►

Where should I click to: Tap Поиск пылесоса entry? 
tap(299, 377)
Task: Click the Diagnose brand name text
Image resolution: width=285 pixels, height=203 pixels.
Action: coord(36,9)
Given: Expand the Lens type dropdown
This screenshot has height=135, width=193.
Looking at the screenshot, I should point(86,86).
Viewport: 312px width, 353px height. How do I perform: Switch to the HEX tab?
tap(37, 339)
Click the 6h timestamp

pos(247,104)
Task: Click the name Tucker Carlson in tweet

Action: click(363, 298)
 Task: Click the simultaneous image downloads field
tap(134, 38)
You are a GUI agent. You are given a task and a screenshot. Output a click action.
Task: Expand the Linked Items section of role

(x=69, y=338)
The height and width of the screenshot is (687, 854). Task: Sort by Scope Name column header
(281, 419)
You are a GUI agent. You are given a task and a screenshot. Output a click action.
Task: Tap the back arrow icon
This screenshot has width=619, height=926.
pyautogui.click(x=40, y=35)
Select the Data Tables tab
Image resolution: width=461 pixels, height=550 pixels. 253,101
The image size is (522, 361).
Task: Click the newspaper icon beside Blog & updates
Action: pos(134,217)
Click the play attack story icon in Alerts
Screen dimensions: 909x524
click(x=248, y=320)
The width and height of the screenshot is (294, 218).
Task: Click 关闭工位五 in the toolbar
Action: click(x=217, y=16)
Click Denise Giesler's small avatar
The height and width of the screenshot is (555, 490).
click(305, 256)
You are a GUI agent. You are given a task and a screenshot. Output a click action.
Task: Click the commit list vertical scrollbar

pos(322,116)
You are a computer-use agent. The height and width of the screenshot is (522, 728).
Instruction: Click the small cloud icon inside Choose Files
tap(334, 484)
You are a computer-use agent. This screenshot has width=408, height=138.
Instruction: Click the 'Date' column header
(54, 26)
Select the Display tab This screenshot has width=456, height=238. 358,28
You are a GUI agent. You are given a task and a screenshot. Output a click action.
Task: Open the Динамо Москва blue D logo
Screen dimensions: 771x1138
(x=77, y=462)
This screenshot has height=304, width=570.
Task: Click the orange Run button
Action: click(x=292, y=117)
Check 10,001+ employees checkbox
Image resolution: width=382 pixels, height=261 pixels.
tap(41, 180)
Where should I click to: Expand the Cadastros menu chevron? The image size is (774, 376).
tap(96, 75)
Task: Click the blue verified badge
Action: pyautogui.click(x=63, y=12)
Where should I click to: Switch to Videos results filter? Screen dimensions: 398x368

◄

Required action -> Transcription of all the material must be exact.

Task response ->
Where should I click to: Tap Поиск пылесоса entry? 
tap(299, 377)
Task: Click the Diagnose brand name text
Image resolution: width=285 pixels, height=203 pixels.
Action: coord(36,9)
Given: Expand the Lens type dropdown
This screenshot has height=135, width=193.
Looking at the screenshot, I should point(86,86).
Viewport: 312px width, 353px height. How do I perform: Switch to the HEX tab?
tap(37, 339)
Click the 6h timestamp

pos(247,104)
Task: Click the name Tucker Carlson in tweet

Action: click(363, 298)
 Task: Click the simultaneous image downloads field
tap(134, 38)
You are a GUI agent. You are given a task and a screenshot. Output a click action.
Task: Expand the Linked Items section of role

(x=69, y=338)
The height and width of the screenshot is (687, 854). Task: Sort by Scope Name column header
(281, 419)
You are a GUI agent. You are given a task and a screenshot. Output a click action.
Task: Tap the back arrow icon
This screenshot has width=619, height=926.
pyautogui.click(x=40, y=35)
Select the Data Tables tab
Image resolution: width=461 pixels, height=550 pixels. 253,101
The image size is (522, 361).
Task: Click the newspaper icon beside Blog & updates
Action: pos(134,217)
Click the play attack story icon in Alerts
Screen dimensions: 909x524
click(x=248, y=320)
The width and height of the screenshot is (294, 218).
Task: Click 关闭工位五 in the toolbar
Action: click(x=217, y=16)
Click Denise Giesler's small avatar
The height and width of the screenshot is (555, 490).
click(305, 256)
You are a GUI agent. You are given a task and a screenshot. Output a click action.
Task: Click the commit list vertical scrollbar

pos(322,116)
You are a computer-use agent. The height and width of the screenshot is (522, 728).
Instruction: Click the small cloud icon inside Choose Files
tap(334, 484)
You are a computer-use agent. This screenshot has width=408, height=138.
Instruction: Click the 'Date' column header
(54, 26)
Select the Display tab This screenshot has width=456, height=238. 358,28
You are a GUI agent. You are given a task and a screenshot. Output a click action.
Task: Open the Динамо Москва blue D logo
Screen dimensions: 771x1138
(x=77, y=462)
This screenshot has height=304, width=570.
Task: Click the orange Run button
Action: click(x=292, y=117)
Check 10,001+ employees checkbox
Image resolution: width=382 pixels, height=261 pixels.
tap(41, 180)
Where should I click to: Expand the Cadastros menu chevron? The image size is (774, 376).
tap(96, 75)
Task: Click the blue verified badge
Action: pyautogui.click(x=63, y=12)
Where should I click to: Switch to Videos results filter? Screen dimensions: 398x368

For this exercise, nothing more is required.